Jul 20 2011

Mind Your Social Media Manners!

TY, Thank You, THX,


Thanks, Appreciation,


Appreciate, Appreciated,


Appreciative, Grateful,


Gratefulness, Gratified,


Gratification,  tks, Please,


Pls, YW, You’re Welcome!



Have you paid off  your TY IOUs lately? Do you have a list of them? Are they in some order? Which ones are the oldest? To whom do you owe more than one TY? What are they for? What were the circumstances? How long ago exactly was the favor or courtesy or thoughtfulness extended? Might it now be time to clean some of these up?

If you don’t have one, let’s start with a business list, then move on to personal, or vice versa if you prefer.
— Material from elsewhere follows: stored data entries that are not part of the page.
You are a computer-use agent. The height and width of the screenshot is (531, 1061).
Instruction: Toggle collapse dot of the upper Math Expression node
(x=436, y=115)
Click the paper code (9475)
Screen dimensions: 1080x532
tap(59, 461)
I like to keep a thank you list next to my desk phone, divided into two columns: “Calls” and Emails.” I add to them during the day between meetings, other emails, and other calls, and cross out the ones I’ve handled as each day passes.

Why? Who Cares? EVERYone cares. Which also answers the question “Why?” Simply put, there can be no better investment of your time and energy for boosting your business and personal reputations. And sales pros will tell you that personal and business reputations built on these courtesies translate directly to sales.

Oh, and let’s not forget that long-lost art of a personal handwritten thank you note stuck in the mail or office inbox. There is NOTHING compares with receiving one of those. And the busier you are, the more impact a note from you has. In other words: The more personal you can make your expression of thanks, the greater the impact!

It’s hard to beat a message that has a little hug hanging on its coattails!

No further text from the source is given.